(Dataset entries)
■ ■ ■ ■ ■ ■ ■

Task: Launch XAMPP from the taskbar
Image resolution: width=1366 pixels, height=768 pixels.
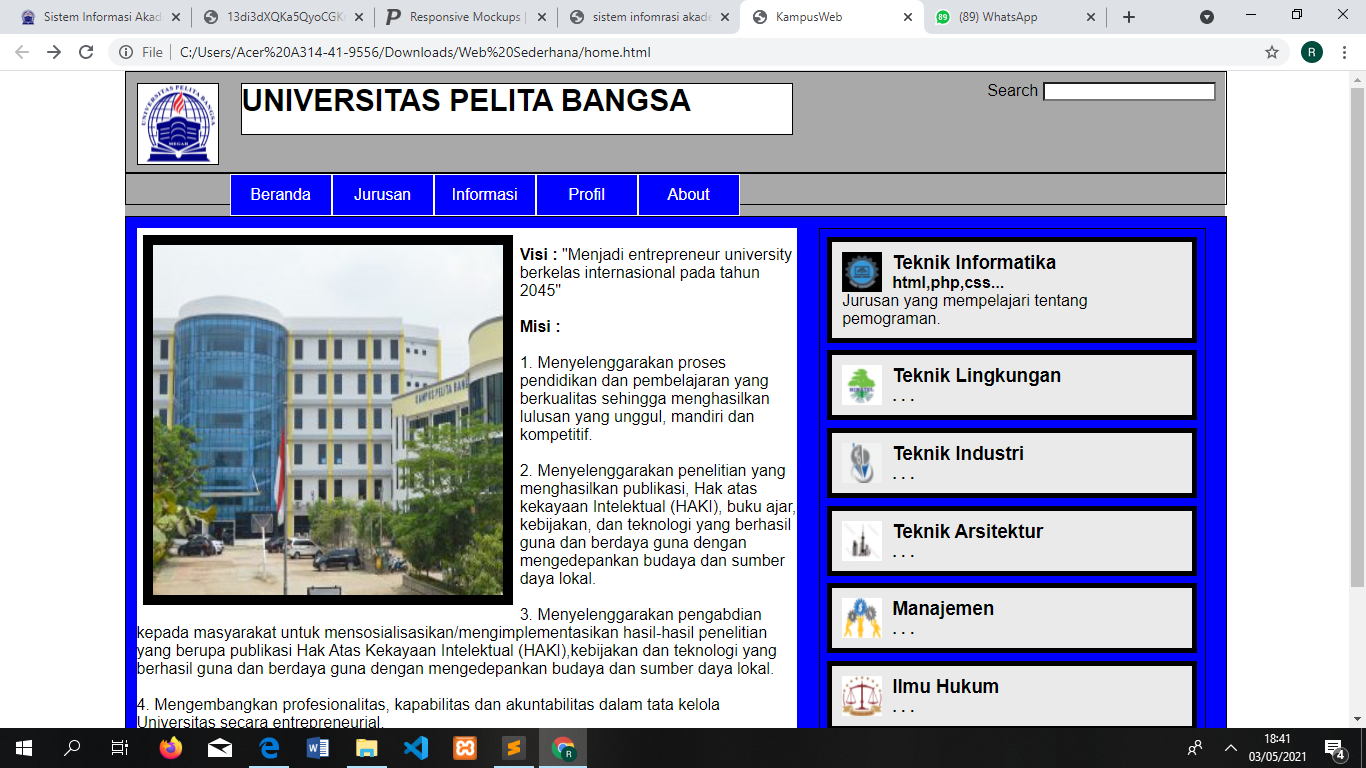Action: tap(465, 748)
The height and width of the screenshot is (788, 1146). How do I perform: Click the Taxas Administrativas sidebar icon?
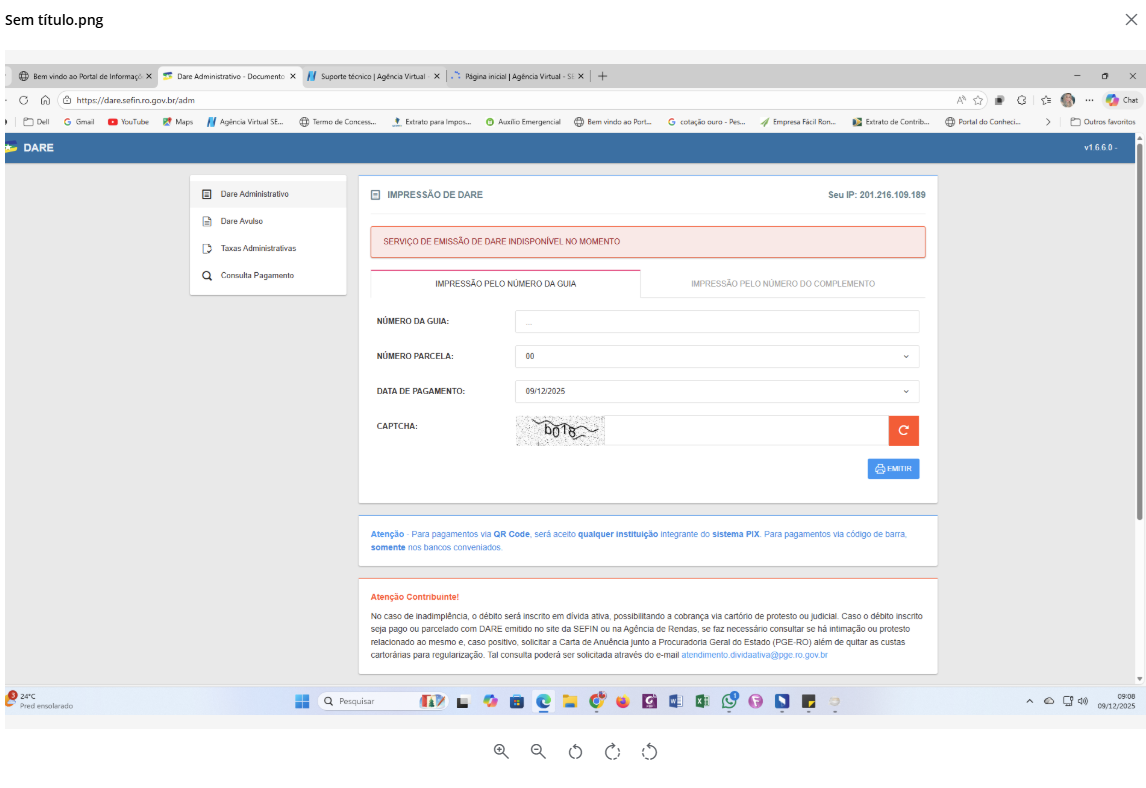207,248
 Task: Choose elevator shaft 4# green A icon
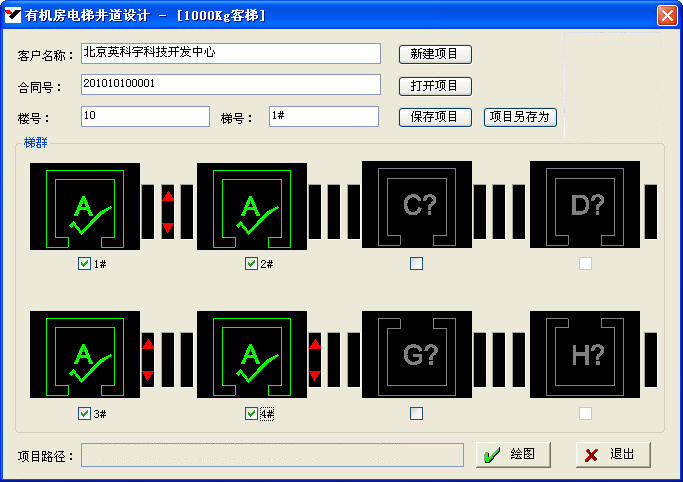click(x=252, y=355)
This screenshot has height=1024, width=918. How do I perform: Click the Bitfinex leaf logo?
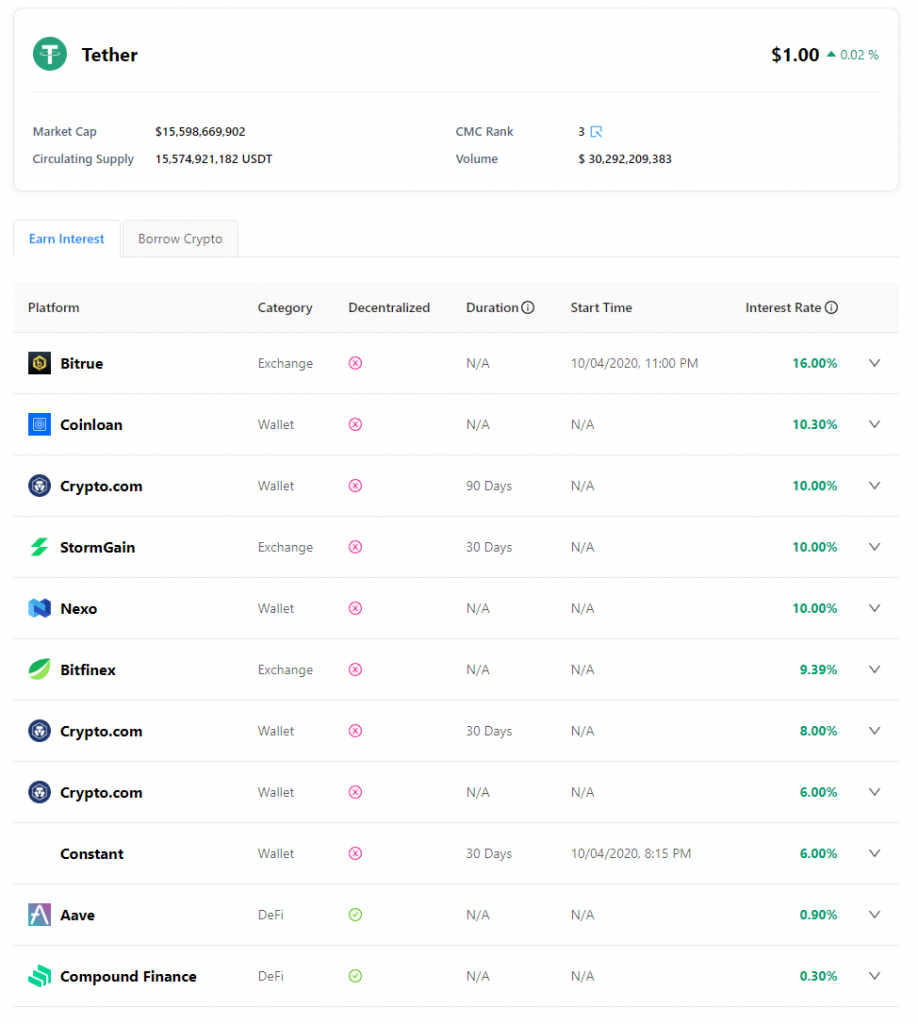point(39,670)

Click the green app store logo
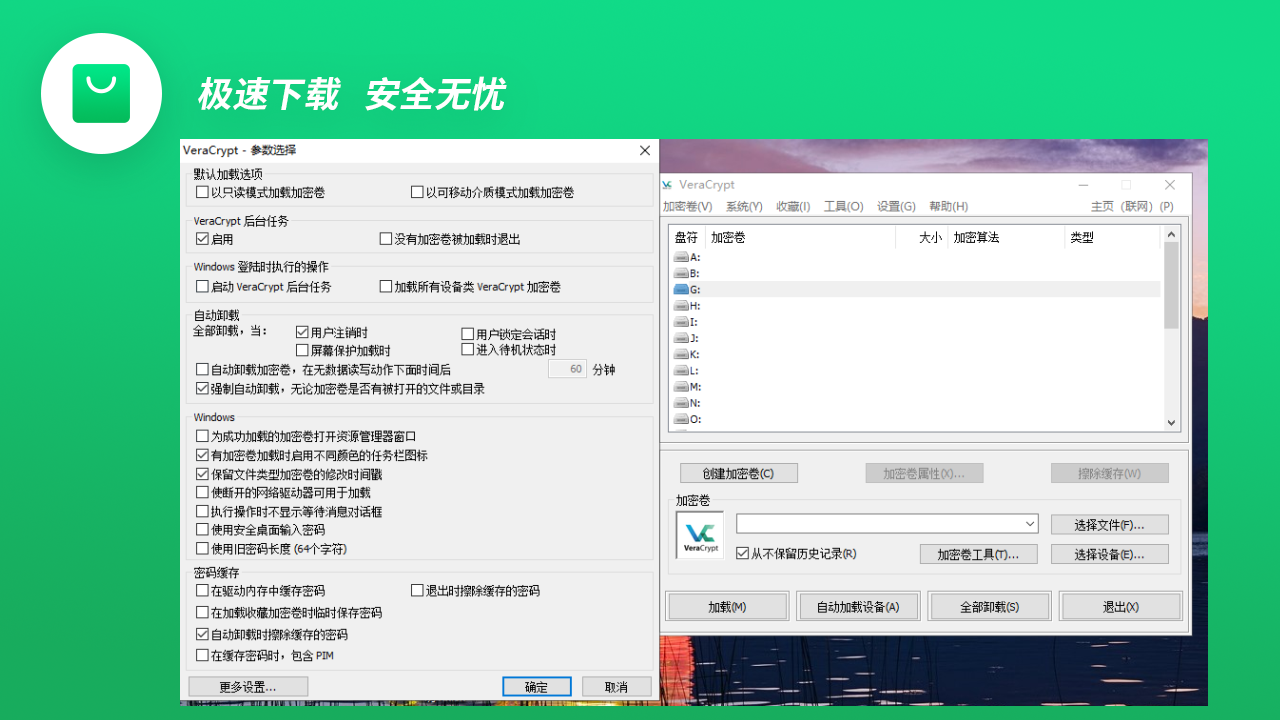click(x=101, y=92)
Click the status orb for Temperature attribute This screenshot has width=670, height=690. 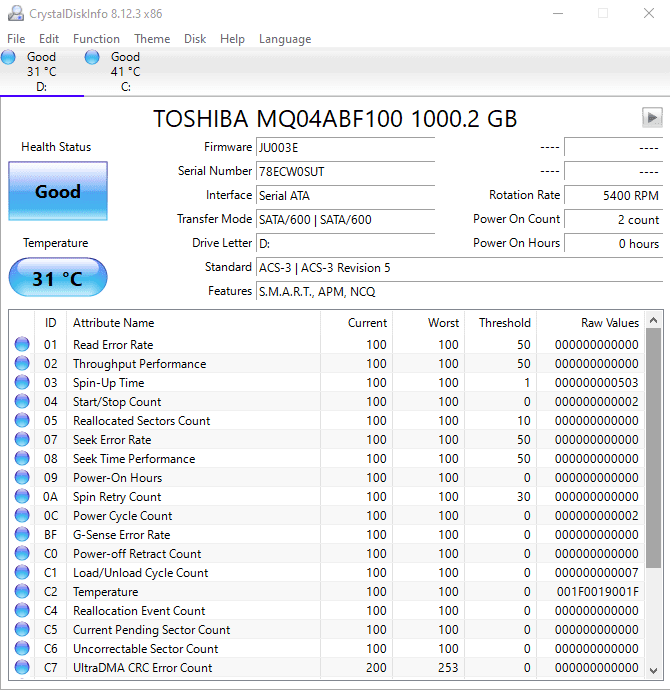click(x=22, y=592)
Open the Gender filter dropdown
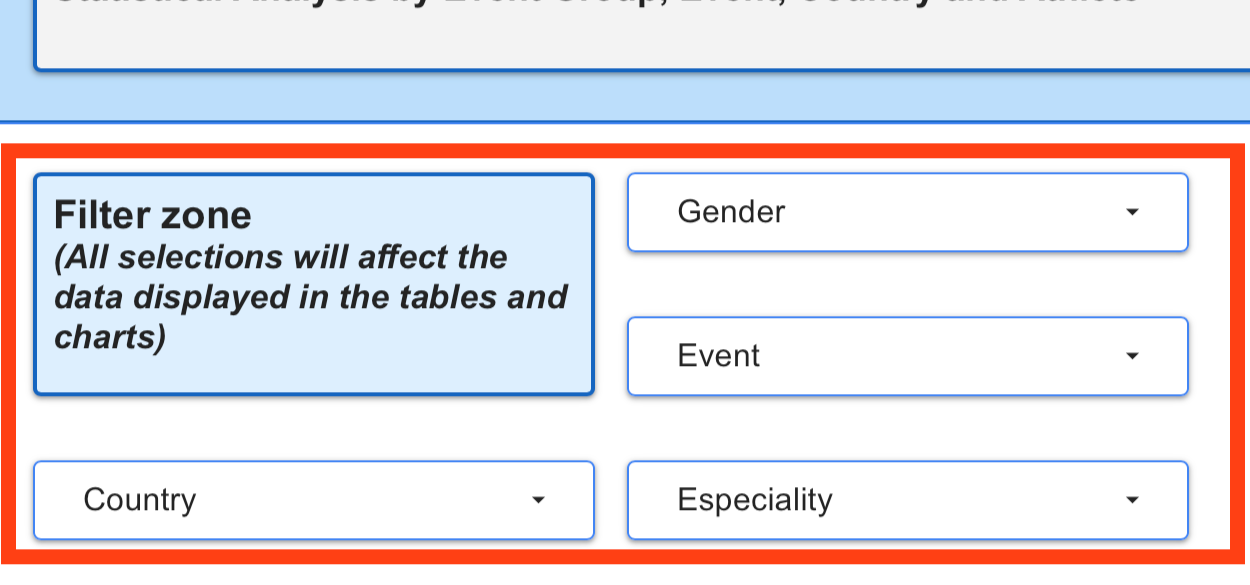Screen dimensions: 1250x585 [x=907, y=212]
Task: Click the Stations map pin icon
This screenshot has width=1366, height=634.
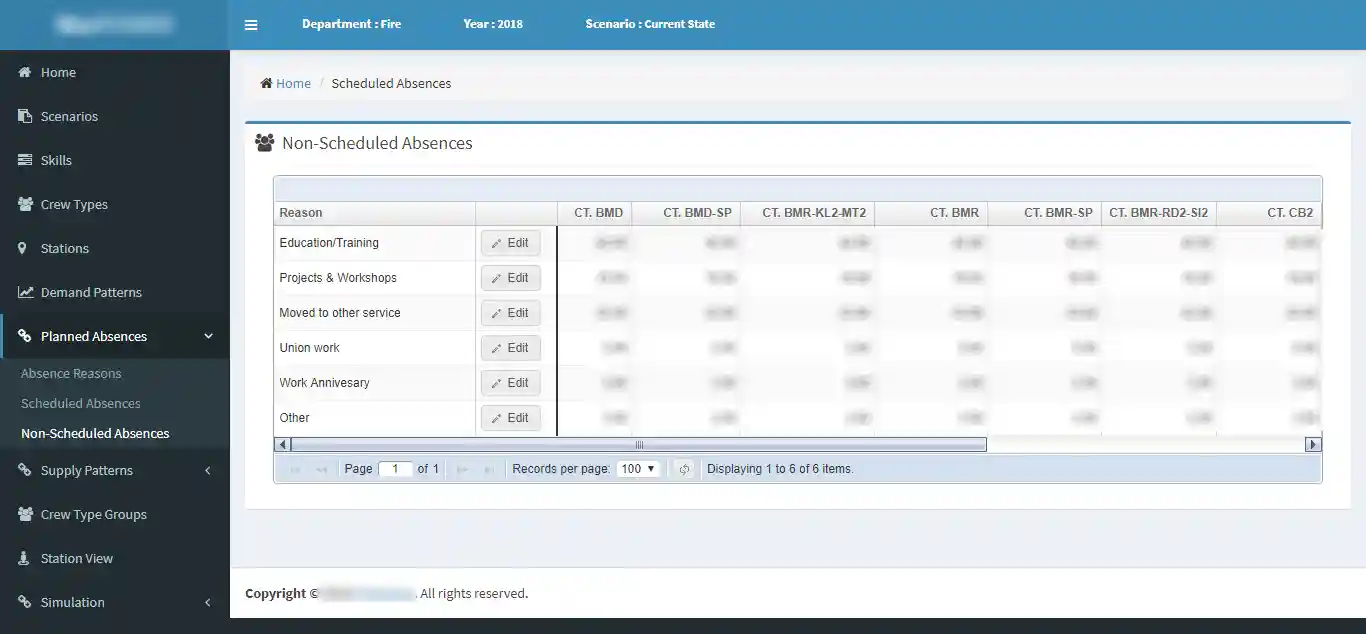Action: (x=23, y=249)
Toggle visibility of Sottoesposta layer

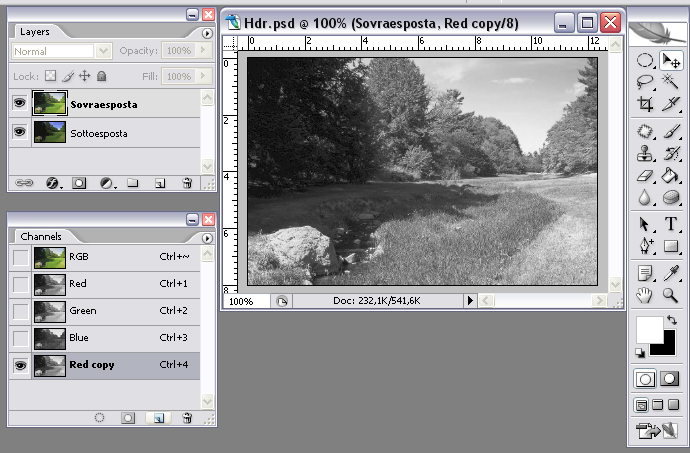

■ ■ ■ ■ ■ ■ ■

EXERCISE: Pictures must be left out of the answer, which should be exactly the lines from the one holding "Open the Gender filter dropdown" through the last line of the entries above, both included; please add nothing.

EXERCISE OUTPUT:
Open the Gender filter dropdown
Screen dimensions: 1250x585 [x=907, y=212]
Task: Click the Stations map pin icon
This screenshot has width=1366, height=634.
Action: (x=23, y=249)
Toggle visibility of Sottoesposta layer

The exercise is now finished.